Lower Calf Creek FallsApril 10, 2005
At Calf Creek campground, we stop to satisfy the hiking itch. We take water in the new Camel Back that Dave gave us at Christmas, and a tripod and camera. It is cool when we begin, but the hot desert sun warms us up such that by 15 minutes into the hike we shed our outer clothes and hike along in T-shirts. Seems a far cry from the snow that pelted us at bedtime last night. The hike hugs the western side of a 300’-wide canyon created by the smallish Calf Creek. Equisetum and Coyote Willow carpet the valley floor, with open rock, dotted by junipers and pinyon, on the slopes. Further north, we pass through thickets of white oak, still dormant, stands of box elder, leafing out with acid green leaves, and birch with reddish bark draped in catkins. Through a narrow stretch, a small rockslide on the cliff face pelts the trail fifty feet ahead with boot-sized sandstone chunks. We share a laugh over this with an elderly trio whom we catch up with seconds later. They are searching for trout in the tiny foot-deep creek, and from their accents we surmise they come from somewhere east of the Atlantic. Seconds later Andra and I see trout: tiny, six-inch specimens hovering in the current. 

In one hour, we reach the falls. They are much larger than I have imagined. I give it some thought, and estimate the water drops 75 feet, not that it much matters at all how far it drops when the effect is this stunning. The sun hits the wild cascade directly, causing it to shimmer, and the green pool at the base makes me aware of just how orange the sandstone really is. We sit in the shade of birches and watch the mesmerizing patterns of water glide down the sloping rock. I take photographs; I can’t help myself. I move up to higher ground to take more. Since I can’t take the waterfall home with me, a picture is almost the next best thing (Memory is the next best thing). Andra and I move to the side of the falls and examine the extensive hanging gardens of maidenhair fern lining a fault line thirty feet above our heads. I briefly wonder how long the water that now seeps out has been creeping through those sandstone layers above.
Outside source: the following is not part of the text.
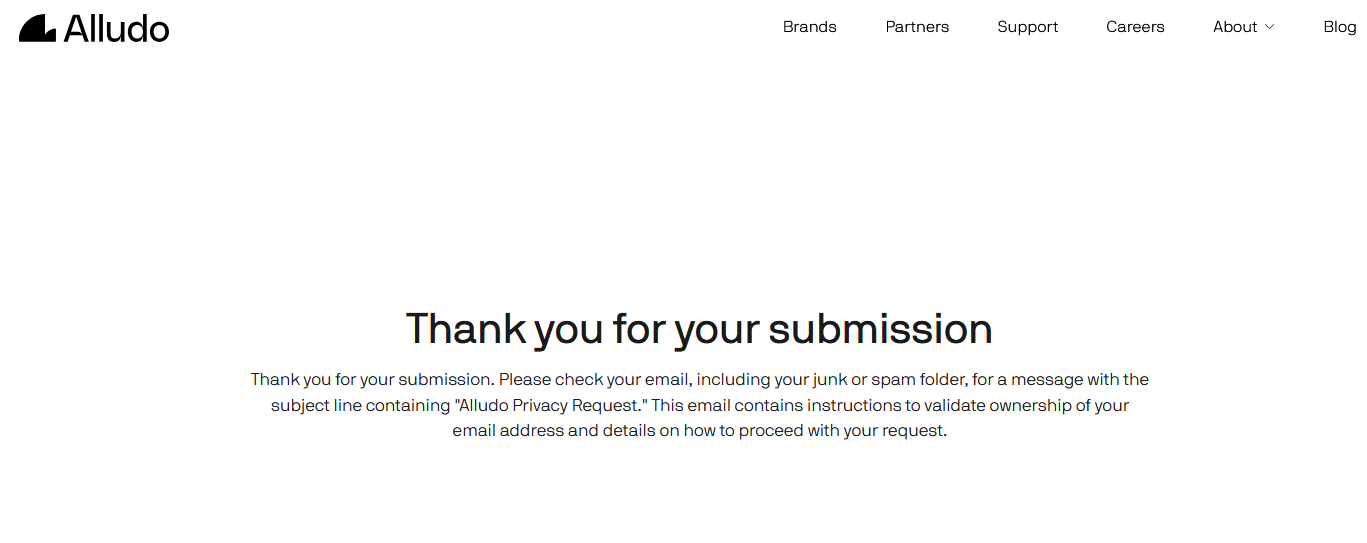Expand the chevron next to About

point(1270,27)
A month? A year? A decade? At the base of the rock wall, capitalizing on the moisture, columbine and delphinium grow in abundance, not yet blooming. We watch a young man edge his way out over slime-slick rock towards the base of the falls, trying to achieve adequate proximity for a meaningful photograph, taken by his buddy. I fully expect to witness a demonstration of how deep the plunge pool is, but his shoes grip the rock adequately, and he escapes back to dry ground with a grin, unscathed. After several minutes in the sun, sitting in the soft sand, we move on. 
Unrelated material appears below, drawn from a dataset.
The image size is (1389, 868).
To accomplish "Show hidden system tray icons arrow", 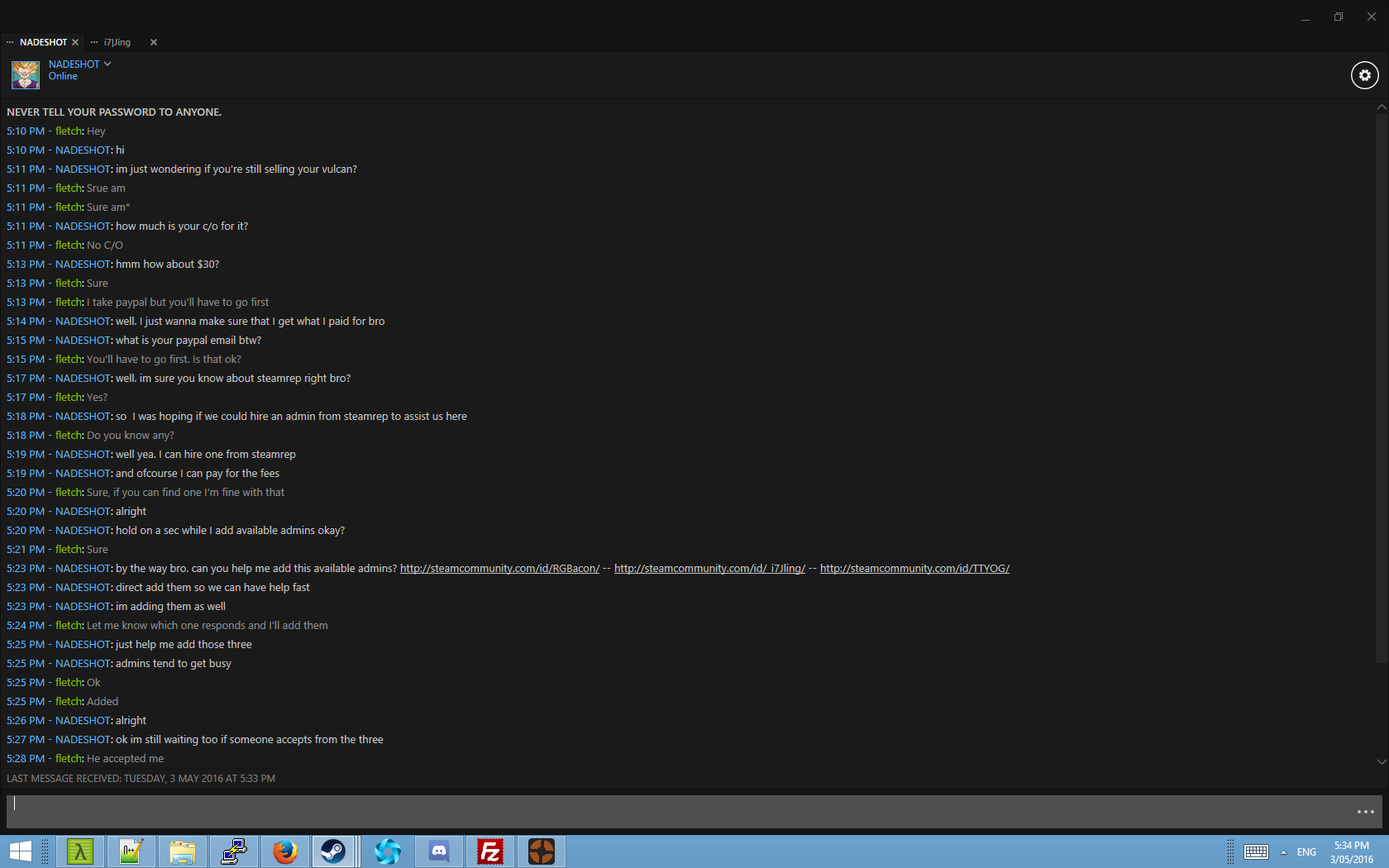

Andra on the Calf Creek Trail
The hike back takes about an hour, though we pass many whom we feel will not make the hike in near so short a time. One old couple in particular inquires how are they have to go, and we tell them about 30 minutes. The old man looks exhausted and flushed already, yet I hope he makes it. He is friendly, and that is reason enough to root for someone. I grimly imagine the time when my own old age renders a 2-mile hike a major challenge, or worse, an impossibility. Banishing the thought and enjoying youth, we snack on granola bars and polish off the water before completing the hike. In the picnic area, we eat hot dogs heated with the gas stove for lunch. We are nothing if not health-food junkies.